_Records shown_
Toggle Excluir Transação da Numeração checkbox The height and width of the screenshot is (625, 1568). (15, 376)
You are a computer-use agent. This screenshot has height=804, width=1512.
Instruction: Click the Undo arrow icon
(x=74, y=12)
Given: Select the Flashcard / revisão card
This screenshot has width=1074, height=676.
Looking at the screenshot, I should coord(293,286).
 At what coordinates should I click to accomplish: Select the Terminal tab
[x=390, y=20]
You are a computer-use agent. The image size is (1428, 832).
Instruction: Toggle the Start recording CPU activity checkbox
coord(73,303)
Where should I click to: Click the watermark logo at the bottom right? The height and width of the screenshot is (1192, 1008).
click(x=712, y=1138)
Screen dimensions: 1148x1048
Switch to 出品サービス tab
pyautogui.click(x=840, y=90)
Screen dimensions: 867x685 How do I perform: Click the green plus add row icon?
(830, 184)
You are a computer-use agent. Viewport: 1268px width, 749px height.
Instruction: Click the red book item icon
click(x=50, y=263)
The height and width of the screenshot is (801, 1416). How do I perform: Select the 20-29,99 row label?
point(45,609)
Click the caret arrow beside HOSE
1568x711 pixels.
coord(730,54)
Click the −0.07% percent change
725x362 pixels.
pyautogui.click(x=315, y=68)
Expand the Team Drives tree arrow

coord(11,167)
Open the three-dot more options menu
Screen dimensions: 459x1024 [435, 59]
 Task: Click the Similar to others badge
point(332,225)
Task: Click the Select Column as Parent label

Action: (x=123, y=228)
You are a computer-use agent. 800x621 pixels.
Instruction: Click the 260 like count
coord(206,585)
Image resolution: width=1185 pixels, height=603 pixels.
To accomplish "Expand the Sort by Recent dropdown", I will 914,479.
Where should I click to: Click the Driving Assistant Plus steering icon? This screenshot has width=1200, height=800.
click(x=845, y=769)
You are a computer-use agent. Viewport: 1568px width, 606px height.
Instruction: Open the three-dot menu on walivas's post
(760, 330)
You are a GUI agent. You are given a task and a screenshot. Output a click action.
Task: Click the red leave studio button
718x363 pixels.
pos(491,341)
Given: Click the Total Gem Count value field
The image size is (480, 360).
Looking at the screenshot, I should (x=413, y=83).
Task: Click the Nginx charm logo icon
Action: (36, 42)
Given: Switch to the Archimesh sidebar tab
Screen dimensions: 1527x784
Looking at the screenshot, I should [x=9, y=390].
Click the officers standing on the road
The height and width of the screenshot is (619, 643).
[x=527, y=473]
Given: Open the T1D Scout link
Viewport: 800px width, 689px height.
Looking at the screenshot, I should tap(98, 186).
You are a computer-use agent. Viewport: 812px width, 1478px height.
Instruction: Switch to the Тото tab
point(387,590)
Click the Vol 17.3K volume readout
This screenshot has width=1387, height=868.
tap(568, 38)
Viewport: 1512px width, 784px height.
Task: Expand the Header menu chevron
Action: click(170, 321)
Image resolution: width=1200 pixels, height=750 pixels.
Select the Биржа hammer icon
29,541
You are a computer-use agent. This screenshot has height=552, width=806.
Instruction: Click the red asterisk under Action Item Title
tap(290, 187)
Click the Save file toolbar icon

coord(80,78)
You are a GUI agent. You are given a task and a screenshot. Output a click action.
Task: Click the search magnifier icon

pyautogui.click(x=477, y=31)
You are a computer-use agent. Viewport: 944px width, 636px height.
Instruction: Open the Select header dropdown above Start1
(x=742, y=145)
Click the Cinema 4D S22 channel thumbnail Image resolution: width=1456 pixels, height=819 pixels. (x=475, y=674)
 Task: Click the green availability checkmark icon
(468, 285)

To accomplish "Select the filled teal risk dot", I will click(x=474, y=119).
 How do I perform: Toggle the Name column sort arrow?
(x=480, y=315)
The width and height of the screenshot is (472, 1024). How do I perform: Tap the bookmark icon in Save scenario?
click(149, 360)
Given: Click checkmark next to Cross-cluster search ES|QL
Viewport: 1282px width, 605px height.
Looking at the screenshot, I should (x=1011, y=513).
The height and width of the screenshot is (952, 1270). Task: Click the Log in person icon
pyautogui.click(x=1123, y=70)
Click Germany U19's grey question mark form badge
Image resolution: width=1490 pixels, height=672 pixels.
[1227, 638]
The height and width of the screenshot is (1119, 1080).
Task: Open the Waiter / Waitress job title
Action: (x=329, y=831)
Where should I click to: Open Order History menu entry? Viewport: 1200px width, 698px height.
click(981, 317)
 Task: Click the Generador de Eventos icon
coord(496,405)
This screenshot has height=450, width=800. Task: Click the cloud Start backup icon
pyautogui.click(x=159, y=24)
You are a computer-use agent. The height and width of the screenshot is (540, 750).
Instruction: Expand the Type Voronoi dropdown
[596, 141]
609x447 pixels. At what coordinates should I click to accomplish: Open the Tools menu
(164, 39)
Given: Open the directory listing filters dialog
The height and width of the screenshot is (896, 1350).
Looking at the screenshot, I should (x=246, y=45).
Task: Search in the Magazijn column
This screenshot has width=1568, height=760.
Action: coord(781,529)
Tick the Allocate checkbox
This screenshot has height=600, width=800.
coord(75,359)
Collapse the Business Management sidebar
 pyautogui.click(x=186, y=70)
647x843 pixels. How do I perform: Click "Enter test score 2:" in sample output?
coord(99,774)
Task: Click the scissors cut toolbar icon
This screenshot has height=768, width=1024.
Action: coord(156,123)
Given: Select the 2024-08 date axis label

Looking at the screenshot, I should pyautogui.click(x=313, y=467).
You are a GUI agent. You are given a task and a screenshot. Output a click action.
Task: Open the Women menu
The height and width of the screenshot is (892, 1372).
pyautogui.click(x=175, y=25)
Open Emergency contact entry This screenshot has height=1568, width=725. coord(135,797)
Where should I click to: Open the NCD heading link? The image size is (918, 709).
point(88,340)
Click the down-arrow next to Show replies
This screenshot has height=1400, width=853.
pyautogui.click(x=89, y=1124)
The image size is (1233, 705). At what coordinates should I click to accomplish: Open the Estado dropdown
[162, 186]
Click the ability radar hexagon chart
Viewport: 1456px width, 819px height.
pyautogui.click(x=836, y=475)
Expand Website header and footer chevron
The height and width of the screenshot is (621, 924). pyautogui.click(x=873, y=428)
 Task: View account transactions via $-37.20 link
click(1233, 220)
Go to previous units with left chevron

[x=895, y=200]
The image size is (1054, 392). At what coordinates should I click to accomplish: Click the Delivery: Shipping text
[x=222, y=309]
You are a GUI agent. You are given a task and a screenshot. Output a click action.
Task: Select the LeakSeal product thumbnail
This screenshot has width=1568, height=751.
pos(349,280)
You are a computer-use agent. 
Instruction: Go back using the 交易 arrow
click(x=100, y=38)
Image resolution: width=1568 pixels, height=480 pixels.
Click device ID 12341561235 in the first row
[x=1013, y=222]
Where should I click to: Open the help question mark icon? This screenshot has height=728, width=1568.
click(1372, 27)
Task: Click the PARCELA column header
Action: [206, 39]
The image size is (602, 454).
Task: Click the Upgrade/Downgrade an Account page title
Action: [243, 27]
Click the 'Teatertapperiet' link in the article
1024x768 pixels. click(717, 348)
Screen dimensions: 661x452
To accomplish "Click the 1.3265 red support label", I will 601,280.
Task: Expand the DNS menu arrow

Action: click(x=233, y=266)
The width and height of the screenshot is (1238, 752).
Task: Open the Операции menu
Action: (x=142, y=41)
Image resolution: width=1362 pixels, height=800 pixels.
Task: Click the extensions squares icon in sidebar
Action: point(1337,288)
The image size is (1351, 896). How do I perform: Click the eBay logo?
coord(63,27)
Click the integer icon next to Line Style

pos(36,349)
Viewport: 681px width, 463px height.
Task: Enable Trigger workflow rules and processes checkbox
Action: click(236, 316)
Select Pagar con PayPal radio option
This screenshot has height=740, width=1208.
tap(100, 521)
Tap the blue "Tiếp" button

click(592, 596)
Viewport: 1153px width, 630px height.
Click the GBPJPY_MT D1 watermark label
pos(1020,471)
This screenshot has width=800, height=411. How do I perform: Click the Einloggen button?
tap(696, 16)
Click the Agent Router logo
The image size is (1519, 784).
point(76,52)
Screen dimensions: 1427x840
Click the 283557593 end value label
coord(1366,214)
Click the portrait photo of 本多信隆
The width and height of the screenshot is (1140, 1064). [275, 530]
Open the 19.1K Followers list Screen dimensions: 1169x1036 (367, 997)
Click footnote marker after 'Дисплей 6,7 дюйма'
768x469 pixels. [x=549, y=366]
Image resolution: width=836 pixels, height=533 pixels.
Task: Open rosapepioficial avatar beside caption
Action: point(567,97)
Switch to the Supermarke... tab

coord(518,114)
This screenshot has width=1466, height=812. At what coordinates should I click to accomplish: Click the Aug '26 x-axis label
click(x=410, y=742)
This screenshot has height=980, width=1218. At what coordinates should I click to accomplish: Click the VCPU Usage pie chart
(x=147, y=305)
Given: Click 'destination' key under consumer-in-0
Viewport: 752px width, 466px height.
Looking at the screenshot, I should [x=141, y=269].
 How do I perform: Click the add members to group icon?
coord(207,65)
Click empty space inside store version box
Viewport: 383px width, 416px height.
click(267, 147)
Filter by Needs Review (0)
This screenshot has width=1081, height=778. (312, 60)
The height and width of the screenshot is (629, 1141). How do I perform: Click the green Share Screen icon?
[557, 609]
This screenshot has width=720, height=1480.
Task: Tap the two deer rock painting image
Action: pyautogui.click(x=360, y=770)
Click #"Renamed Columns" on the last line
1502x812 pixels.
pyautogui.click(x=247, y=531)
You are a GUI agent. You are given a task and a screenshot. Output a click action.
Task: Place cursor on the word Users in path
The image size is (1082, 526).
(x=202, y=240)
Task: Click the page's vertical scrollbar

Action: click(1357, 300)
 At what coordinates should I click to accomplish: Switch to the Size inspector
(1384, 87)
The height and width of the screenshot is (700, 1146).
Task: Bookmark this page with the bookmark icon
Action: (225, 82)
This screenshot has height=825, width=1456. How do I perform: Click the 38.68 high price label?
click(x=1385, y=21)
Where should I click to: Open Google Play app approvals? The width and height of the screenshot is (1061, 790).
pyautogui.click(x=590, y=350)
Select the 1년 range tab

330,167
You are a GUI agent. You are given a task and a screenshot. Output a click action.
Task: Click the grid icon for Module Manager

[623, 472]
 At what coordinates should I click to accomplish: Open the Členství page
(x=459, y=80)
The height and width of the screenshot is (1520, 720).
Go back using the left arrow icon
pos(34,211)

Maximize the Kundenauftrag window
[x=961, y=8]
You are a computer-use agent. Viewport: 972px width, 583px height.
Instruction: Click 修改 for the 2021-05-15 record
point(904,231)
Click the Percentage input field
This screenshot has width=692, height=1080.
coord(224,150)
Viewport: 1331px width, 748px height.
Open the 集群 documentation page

_Exercise instructions_
Everything from the first line of the records above through the line containing "You are a computer-use agent. The image" should be restated word for word; leave out all other lines.

_Your response_
Toggle Excluir Transação da Numeração checkbox The height and width of the screenshot is (625, 1568). (15, 376)
You are a computer-use agent. This screenshot has height=804, width=1512.
Instruction: Click the Undo arrow icon
(x=74, y=12)
Given: Select the Flashcard / revisão card
This screenshot has width=1074, height=676.
Looking at the screenshot, I should coord(293,286).
 At what coordinates should I click to accomplish: Select the Terminal tab
[x=390, y=20]
You are a computer-use agent. The image size is (1428, 832).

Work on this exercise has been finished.